Sunday 7 February 2016

Superlatives

Chimborazo, Cotopaxi, Cayambe. The furthest, the highest, the nearest.

They're all on prescriptions for celebrity, all seeking an oxygen of publicity. All volcanoes with a claim to fame. Volcán Chimborazo: the hill whose summit is further from the centre of the earth than the top of Mount Everest, this statistic the result of the equatorial bulge. In essence, the earth isn't a perfect spherical ball.

Volcán Cotopaxi: simply the world's highest active volcano.

And now I've discovered Volcán Cayambe. Whose summit is but a few metres from being dissected by Line 0°, making its rump the world's highest point on the equator. A schizophrenic hill, but not bi-polar, neither of the north nor the south, but out of both. Three volcanoes with deserved superlatives.
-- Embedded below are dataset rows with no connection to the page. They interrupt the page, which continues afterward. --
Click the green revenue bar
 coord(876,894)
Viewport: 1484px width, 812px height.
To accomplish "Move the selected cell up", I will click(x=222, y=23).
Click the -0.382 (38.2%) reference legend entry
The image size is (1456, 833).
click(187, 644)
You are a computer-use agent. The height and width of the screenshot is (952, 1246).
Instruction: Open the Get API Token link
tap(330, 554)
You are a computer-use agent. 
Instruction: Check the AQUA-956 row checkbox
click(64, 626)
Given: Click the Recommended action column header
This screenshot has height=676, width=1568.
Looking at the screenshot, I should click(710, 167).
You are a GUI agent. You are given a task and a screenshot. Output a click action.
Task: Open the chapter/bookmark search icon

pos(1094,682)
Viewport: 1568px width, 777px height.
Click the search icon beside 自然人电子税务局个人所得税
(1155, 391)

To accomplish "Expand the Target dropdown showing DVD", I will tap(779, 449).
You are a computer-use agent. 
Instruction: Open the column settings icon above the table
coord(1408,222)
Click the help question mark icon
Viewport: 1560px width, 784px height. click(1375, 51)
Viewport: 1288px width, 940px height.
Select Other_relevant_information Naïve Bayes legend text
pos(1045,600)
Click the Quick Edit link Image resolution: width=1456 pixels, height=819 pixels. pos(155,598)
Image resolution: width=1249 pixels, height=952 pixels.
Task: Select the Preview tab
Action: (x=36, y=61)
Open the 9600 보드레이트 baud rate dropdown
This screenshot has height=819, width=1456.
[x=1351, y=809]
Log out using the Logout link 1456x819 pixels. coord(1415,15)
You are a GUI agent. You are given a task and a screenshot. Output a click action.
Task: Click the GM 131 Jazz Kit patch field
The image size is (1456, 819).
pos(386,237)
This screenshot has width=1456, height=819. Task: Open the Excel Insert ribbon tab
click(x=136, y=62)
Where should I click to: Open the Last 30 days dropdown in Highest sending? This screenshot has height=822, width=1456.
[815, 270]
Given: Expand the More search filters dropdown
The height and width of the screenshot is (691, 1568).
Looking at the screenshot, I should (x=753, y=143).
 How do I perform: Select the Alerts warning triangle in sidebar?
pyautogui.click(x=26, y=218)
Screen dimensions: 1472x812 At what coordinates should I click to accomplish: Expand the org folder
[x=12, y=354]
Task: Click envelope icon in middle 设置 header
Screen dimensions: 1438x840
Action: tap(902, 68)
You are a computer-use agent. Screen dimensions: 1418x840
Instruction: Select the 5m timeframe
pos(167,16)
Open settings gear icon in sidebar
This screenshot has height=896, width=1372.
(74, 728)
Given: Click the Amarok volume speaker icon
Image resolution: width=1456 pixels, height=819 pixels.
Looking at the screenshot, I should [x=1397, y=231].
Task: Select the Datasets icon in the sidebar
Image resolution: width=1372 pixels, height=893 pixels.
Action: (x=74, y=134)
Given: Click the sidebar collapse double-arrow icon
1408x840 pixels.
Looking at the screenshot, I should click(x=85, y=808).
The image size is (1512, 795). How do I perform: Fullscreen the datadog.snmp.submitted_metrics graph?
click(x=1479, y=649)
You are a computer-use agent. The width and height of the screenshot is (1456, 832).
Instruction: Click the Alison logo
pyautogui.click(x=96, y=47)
The others scattered the length of Volcano Avenue have to be satisfied with donating their names to provincial governments, bags of coffee or instant credit shops. Some awaiting a return to notoriety and celebrity, that thin, seeping wisp of smoke; a warning. And if that isn't discouragement enough, Volcán Galeras is supposedly mined to dissuade the wayward wanderer.

Their near-perfect symmetry, unable to contain a sadness. I'm seeing them in the present tense, a single snap-shot of now. Yet grainy, sepia'd historical photographs are all too easy to find, and then it's all too easy to measure the shrinking depletion. The not so slow retreat. All are losing their caps of glacial ice. Some are in their death throes, impoverished, reduced to slivered remnants that cling onto the serrated mountain edge. Their diets, their sustainable wet season snows replaced by that thin gruel of rain. Some are accumulating melt-water lakes. Just one shake and the greater part of Ciudad Huaraz would be obliterated.

It's all happened before. 31st May 1970, was a festival day in Yungay. The local population swollen to four times normal. An earthquake dislodged a glacial serac, high up on Huascaran, that travels at 125 kph, gathering up a mulch of mud and stone, smothering the town and an almost unquantifiable 70,000 people. The site is now designated as a 'Pueblo Sepulchral', the new town resurrecting a short distance away. Yet what fascinates me, with all of these natural disasters, is how humans start to re-inhabit the devastated zones. Yungay has resurrected a couple of kilometres away, but already a school campus and a part-constructed hostel are encroaching that old avalanche path.

Yet, is it any different from the foxglove plant that's a primary coloniser after a woodland clear-fell or the fireweed that invaded the London blitz gap-sites? Or the property developer who plants executive homes on the River Tweed's flood plain?